::: SUPPLIED PASSAGE

At one point, when a student asked a question, the answer was on a recent hand out. A few of the students laughed at the “stupidity” of the question, with one even calling the student a derogatory name. Mrs. Caruso punished the misbehaving students; threatening to call their house next time they disrespected another student. This encouraged the original student to continue asking questions, showing him the disrespectful result would not recur. Like each aforementioned situation, this instance shows how reinforcement was used effectively in the classroom.
In doing so, these teachers created a comfortable environment in which their students not only completed the required assignments, but were praised and rewarded for doing so. In each case, the students looked forward to earning more reinforcement by continuing to work hard. (Observe class notes 11, 12) When it comes to culture and diversity, each classroom at New Hyde Park Memorial High School appeared to divide up evenly. By and large, just over half the classroom was Caucasian, with just under half the total being Indian. To fill out the remaining percentage, there were a few Asian, Spanish or Black students.

::::::

▶ [THINGS TO DO]
A – Set down the classroom observation passage word for word, from "In doing so, these" up to and including "or Black students.".
B – In one to three sentences, explain why, according to the classroom observation passage, the original student was encouraged to keep asking questions.
C – Write what comes next in the classroom observation passage, picking up after its final sentence.
The records that come next have no connection to the classroom observation passage.

::: INFORMATION PROVIDED

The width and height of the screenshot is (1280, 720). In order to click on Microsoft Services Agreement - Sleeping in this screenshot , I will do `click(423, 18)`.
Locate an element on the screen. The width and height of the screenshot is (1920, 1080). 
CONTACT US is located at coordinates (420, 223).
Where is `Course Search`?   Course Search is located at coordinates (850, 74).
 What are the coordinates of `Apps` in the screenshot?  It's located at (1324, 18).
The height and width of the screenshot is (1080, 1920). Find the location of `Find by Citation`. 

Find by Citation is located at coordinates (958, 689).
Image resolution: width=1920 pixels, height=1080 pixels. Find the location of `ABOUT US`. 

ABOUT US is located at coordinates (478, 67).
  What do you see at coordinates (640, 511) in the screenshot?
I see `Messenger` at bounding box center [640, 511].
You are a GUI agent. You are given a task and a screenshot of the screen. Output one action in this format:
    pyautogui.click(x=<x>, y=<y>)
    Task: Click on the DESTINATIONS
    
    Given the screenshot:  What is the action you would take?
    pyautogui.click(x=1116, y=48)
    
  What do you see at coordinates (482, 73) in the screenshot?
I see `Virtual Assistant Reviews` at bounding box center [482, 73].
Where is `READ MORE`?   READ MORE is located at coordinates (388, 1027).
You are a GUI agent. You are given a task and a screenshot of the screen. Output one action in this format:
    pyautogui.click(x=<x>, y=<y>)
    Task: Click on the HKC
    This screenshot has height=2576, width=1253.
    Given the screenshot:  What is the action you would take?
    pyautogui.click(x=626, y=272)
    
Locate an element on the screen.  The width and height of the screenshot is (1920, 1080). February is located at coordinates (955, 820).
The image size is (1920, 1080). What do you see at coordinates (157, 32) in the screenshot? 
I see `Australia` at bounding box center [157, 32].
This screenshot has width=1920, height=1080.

::::::

▶ [EXERCISE RESPONSES]
A –
In doing so, these teachers created a comfortable environment in which their students not only completed the required assignments, but were praised and rewarded for doing so. In each case, the students looked forward to earning more reinforcement by continuing to work hard. (Observe class notes 11, 12) When it comes to culture and diversity, each classroom at New Hyde Park Memorial High School appeared to divide up evenly. By and large, just over half the classroom was Caucasian, with just under half the total being Indian. To fill out the remaining percentage, there were a few Asian, Spanish or Black students.

B – Mrs. Caruso punished the students who had laughed at him and called him a name, and she threatened to call their houses the next time they disrespected another student. This showed him that the disrespectful response would not happen again.

C –
However, the bulk of the room was either Caucasian or Indian. Gender wise, the classes were divided evenly as well. There was usually a 50/50 split between male and female, with very few exceptions. One of these exceptions was in Ms. Devine’s twelfth grade advanced English class, in which there were only six males out of twenty-one students. However, half female, half male classes were most common. Culture and gender are two important issues to consider when running a classroom. Different backgrounds raise children in different ways, requiring that a certain focus or method may need to be adopted in a classroom.
It is also understood that males and females have a tendency to succeed in separate fields of study. Lastly, it is very important, esteem wise, to understand the culture and gender of a student, because self-esteem also varies between sexes and races. However, for each of these classrooms, there was very little emphasis on either race or gender. Most teachers treated their class as though each student was the same sex and race. In some of these classes, this was an effective way to run the class, while in others there should have more focus on the specific situation of certain students.
I will once again discuss Mr. Ferrara’s and Mr. Mechanic’s classes, as well as Ms. Devine’s eleventh grade English class for the first time in making my points for these topics. In Mr. Ferrara’s Public speaking class, there was a cultural breakdown of two-third Caucasian, one-third Indian, one African American and one Chinese student. The genders were evenly split. While the majority of the time there was no specific focus on either gender or culture, there was one occasion that I did observe when a student’s culture was emphasized.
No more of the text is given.